6. Dallas Mavericks: One of the most consistent and predictable outfits in all of basketball over the last dozen years is suddenly the mystery team of the league. If you lived under a rock from June 13, 2011, until now you won't recognize the Mavs outside of recently married Dirk Nowitzki and perennial bachelor Shawn Marion. It's going to take time for this team to come together, but there is intriguing potential here with Darren Collison and O.J. Mayo in the backcourt and Chris Kaman and Elton Brand joining Nowitzki, now 34 and coming off his first brush with Father Time, in the front court. Dallas failed to land Deron Williams, but recovered with a mix of speed and youth in the backcourt and a front court that is obviously not the most mobile, but is as savvy and crafty at scoring the ball as any the Mavs have fielded during their 12-year playoff run. Depth is questionable.
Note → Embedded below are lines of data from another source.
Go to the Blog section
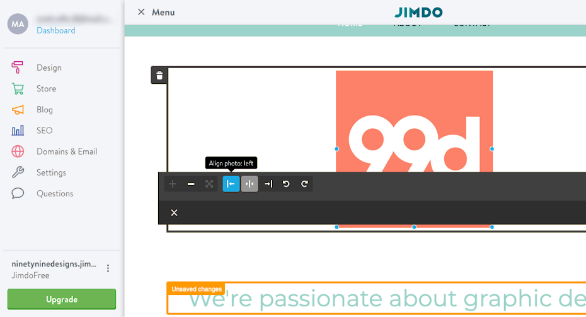The image size is (586, 317). tap(44, 109)
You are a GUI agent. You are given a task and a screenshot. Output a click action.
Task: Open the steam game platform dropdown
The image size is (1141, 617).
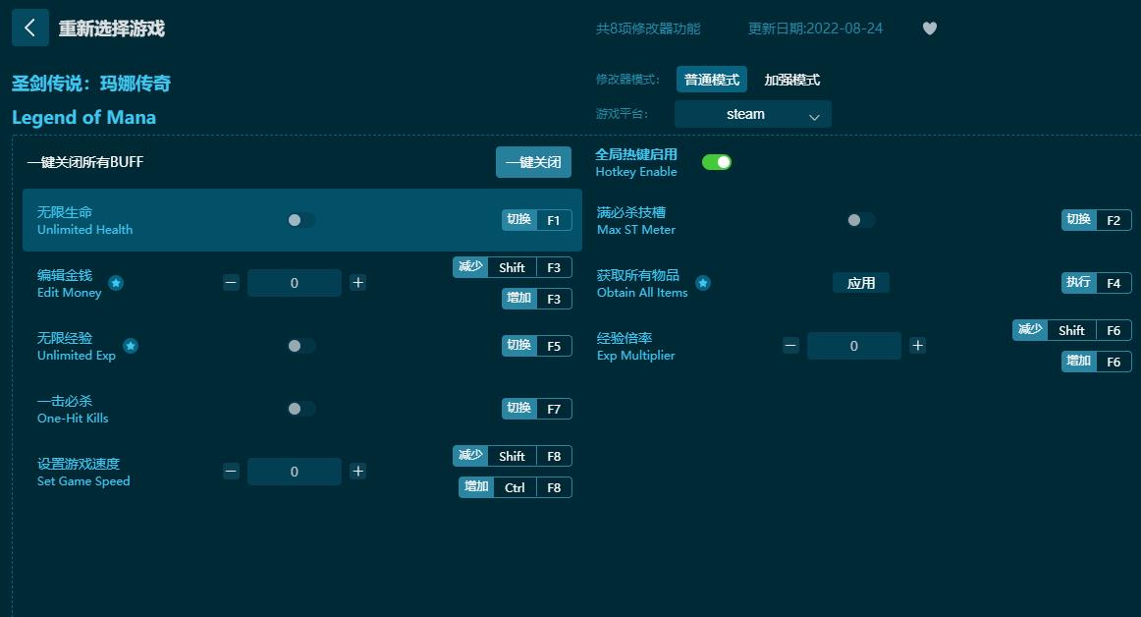[x=752, y=114]
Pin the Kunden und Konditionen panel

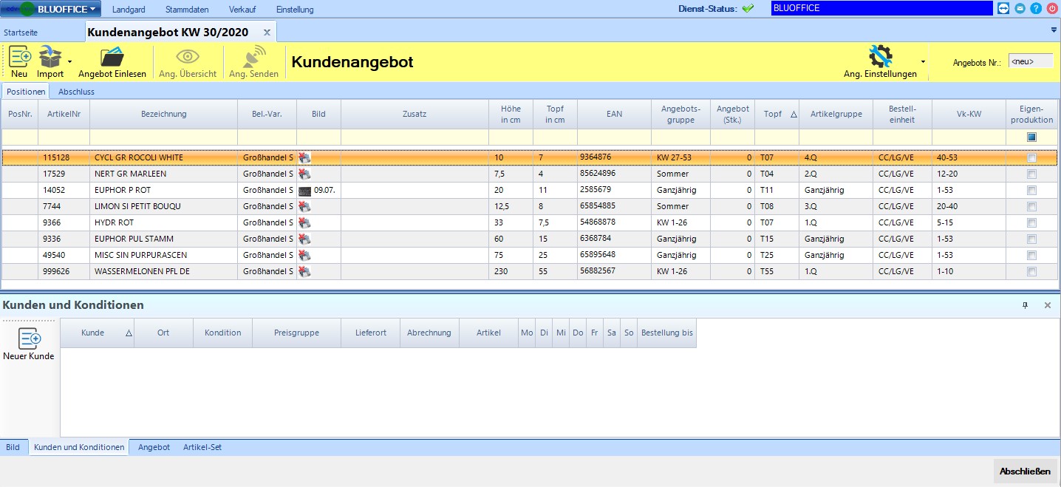coord(1025,305)
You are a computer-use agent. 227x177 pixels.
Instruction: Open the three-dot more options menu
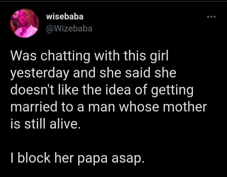210,16
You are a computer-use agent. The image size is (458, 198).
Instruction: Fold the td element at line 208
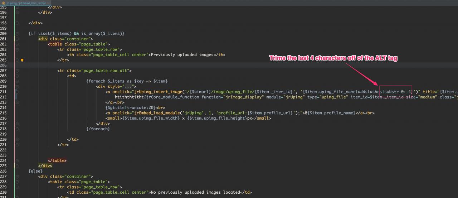click(17, 76)
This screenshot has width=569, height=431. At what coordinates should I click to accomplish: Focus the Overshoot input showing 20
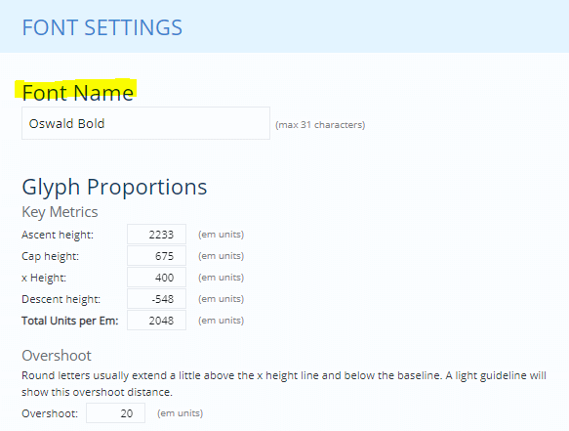[x=115, y=413]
There certainly isn't a scorer like Jason Terry to provide instant offense off the bench, but Delonte West, Vince Carter, Dahntay Jones, Brand and a rookies Jae Crowder and Bernard James are capable of being a solid backup group.
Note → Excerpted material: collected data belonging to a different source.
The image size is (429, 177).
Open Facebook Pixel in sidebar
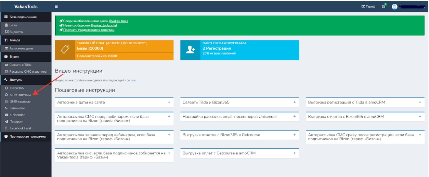(21, 128)
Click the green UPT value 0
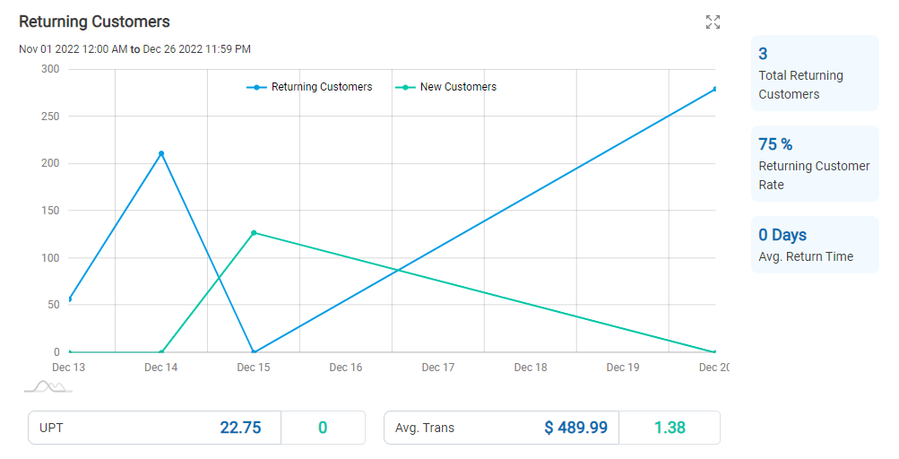The height and width of the screenshot is (459, 899). pos(323,428)
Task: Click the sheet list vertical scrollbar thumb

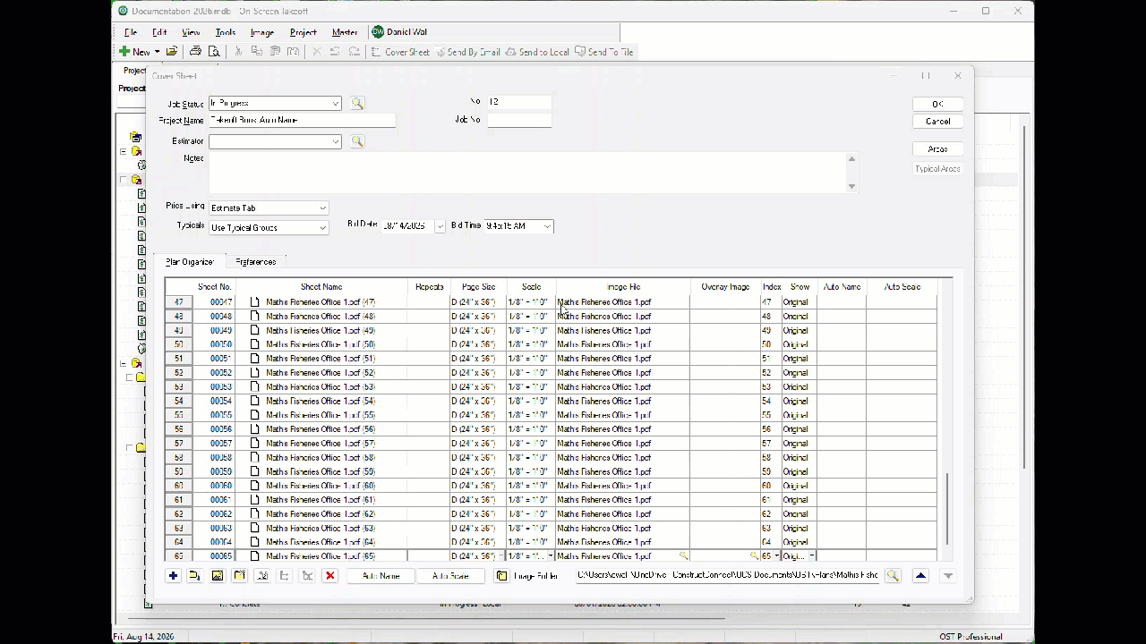Action: (947, 506)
Dirk Nowitzki, Shawn Marion
Ron Jenkins/Fort Worth Star-Telegram/MCT/Getty ImagesThe Mavs' patchwork lineup is mysterious, but should provide enough punch to contend for a playoff spot.
7. Minnesota Timberwolves: It's incredibly tempting to move the Wolves higher because this young, dynamic team should keep getting better under Rick Adelman. Obviously, how long it takes scintillating point guard Ricky Rubio to return from his unfortunate ACL injury last season and then ramp up his game will be a significant factor in the Wolves' quest for a first playoff berth since 2004. Rubio and All-Star/Olympian teammate Kevin Love, a 20-20 machine, have a nice cast around them with J.J. Barea, emerging center Nikola Pekovic and the additions of Andrei Kirilenko and Chase Budinger replacing malcontent Michael Beasley on the wing.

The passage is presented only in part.